------ EXTRACTED RECORDS
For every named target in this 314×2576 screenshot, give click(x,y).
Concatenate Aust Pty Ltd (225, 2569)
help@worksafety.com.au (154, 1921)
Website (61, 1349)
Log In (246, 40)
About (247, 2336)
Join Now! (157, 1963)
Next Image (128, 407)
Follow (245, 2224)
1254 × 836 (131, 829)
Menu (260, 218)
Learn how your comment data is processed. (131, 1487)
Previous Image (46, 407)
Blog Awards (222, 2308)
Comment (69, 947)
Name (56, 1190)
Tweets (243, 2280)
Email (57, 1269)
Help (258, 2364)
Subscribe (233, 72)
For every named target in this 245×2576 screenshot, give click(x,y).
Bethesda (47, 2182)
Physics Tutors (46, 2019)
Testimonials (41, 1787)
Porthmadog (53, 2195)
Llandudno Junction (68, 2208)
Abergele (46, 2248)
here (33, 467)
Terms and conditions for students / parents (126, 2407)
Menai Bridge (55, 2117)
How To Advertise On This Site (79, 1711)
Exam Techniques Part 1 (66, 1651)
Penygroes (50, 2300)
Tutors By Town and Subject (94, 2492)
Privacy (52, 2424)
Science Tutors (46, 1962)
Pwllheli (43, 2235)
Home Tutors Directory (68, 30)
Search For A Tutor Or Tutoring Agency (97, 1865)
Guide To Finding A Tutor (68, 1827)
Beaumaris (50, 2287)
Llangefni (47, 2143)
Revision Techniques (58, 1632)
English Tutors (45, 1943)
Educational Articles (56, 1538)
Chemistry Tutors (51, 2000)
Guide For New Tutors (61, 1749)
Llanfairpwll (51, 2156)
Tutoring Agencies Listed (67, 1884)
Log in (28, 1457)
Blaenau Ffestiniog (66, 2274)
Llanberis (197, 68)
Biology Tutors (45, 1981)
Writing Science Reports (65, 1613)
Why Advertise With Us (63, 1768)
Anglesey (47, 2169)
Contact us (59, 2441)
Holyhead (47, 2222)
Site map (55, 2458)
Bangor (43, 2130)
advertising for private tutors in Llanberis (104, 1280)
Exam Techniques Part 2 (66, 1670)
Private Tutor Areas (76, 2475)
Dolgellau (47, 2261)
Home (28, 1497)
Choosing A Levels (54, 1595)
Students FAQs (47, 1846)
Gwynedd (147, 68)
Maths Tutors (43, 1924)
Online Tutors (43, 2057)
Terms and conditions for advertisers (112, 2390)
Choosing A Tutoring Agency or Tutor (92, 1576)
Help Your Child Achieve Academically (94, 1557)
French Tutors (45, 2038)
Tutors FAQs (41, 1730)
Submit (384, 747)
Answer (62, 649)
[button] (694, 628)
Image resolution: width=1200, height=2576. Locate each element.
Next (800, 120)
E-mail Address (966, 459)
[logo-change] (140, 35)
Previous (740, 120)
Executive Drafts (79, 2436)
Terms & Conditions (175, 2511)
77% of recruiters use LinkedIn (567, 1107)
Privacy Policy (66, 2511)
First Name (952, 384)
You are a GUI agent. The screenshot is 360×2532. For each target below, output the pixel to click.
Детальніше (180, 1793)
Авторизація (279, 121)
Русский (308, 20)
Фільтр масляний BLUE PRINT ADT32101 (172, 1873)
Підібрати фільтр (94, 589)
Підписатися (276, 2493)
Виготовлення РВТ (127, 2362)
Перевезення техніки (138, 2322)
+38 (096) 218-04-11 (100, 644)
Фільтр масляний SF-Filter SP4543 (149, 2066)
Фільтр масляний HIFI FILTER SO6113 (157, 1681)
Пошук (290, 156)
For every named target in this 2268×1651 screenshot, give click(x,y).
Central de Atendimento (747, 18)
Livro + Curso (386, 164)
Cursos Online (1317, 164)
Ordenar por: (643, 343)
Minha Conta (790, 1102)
------------
_YOUR OBJECTIVE_: The expected answer is each line of the records above that includes the string "Llanberis".

_PROBLEM SOLUTION_:
Llanberis (197, 68)
advertising for private tutors in Llanberis (104, 1280)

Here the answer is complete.